像东一卫驻军哨卡去年申领过冬棉服的申请,人家士兵的棉袄都穿着身上过了一个年了,这边的申请还没批复下去,导致了军需处的粮饷对不上账。这也是为何朝中屡有人上奏皇上说赵光远贪墨粮饷的原因。

澜江不禁为父亲感到庆幸,皇上是如此信任他,不然的话,斥责的折子都该有一人高了。

在收拾父亲的书房时,澜江意外发现书桌下面有暗槽,里面有一封信。她避开张刘二人悄悄看了,是一个叫曹国安的人写的,里面没说什么要紧的,只是问候了一番,但随信一起的银票就很微妙了,数额也巨大,足足四万两,以澜江的品级,一年银奉也不过才近千两,这个曹国安出手就是四万。不得不让人怀疑。

先锋营很快组建完成了,配装的文白改进后的连弩。王小五这个人性格较为内向害羞,可在训练时,却无比的凶恶。先锋营的将士们均在他手下吃够了苦头。

不过训练也是桌有成效的。经过一个多月的高强度训练,一千先锋营的将士无论在耐力上还是骑射水准上都有了长足的进步。看来王小五不光要让他们成为合格的斥候,更希望他们每个人单独行动时都能成为合格的暗探。旁的营长看的眼馋,纷纷模仿先锋营的训练模式。无奈之下,澜江只好又把他们聚集起来,商讨训练事宜。

文白忙中抽空,来凑热闹,提出了提高单兵作战能力的想法。这与众营长的看法不谋而合。文白建议在训练中多增加攀岩训练,来锻炼士兵的身体协调能力与反应速度。
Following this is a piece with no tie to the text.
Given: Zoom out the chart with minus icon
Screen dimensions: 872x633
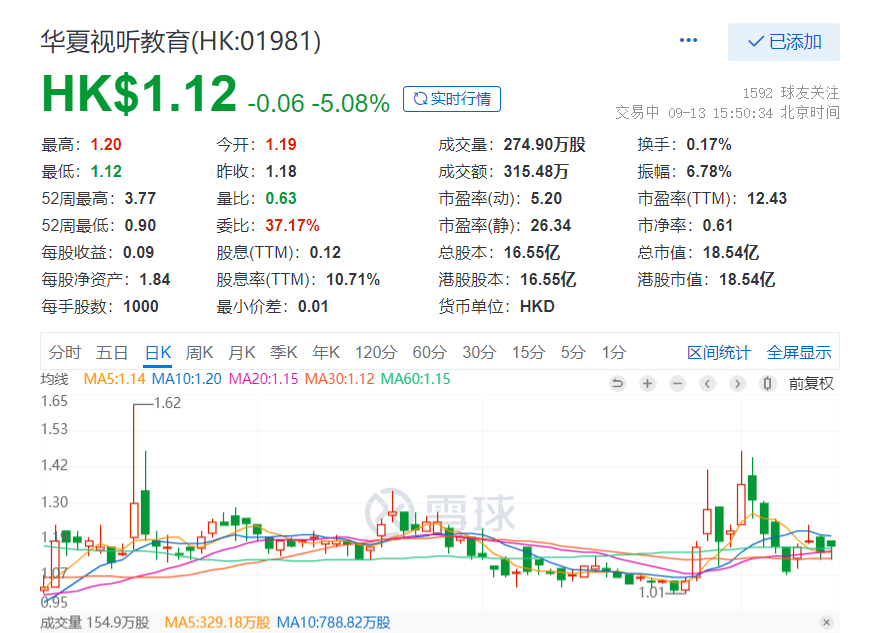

增加阵法演练,将士兵列阵分成数块,加强移动,来使得战斗中,每一局部的兵力都超出敌方。还应多组织兵种与兵种、营队与营队之间的对抗演练。这样使士兵更了解自身兵种的优势与劣势,增加士兵间的默契。这些别说是熟读兵法的澜江了,就是身经百战的许松都闻所未闻。文白如同给西北军打开了一个新的窗口,让西北军的训练热度空前。

澜江趁热打铁,组织每月一次的演练赛,赢得营队可享受一天休沐外加金钱奖励。最后一名则要负责打扫营地。这样有了赏罚之分,西北将士们更加投入的进行训练,有人想偷懒,都会被千夫所指。

而那刚刚补充进一营的新兵们则彻底坠入地狱,他们满以为在充州的日子已经够惨了,没想到更惨的日子在后头。在连扫了两个月的营地后,他们痛定思痛,集体凑钱请文白吃了顿好的,从文白那里套出了不少新式阵型,在第二个月的竞争中一举夺魁。自那以后,文白就成了军营中仅次与火头军大厨外第二受欢迎的人物,直把他吃的是红光满面,连腰围都大了一寸。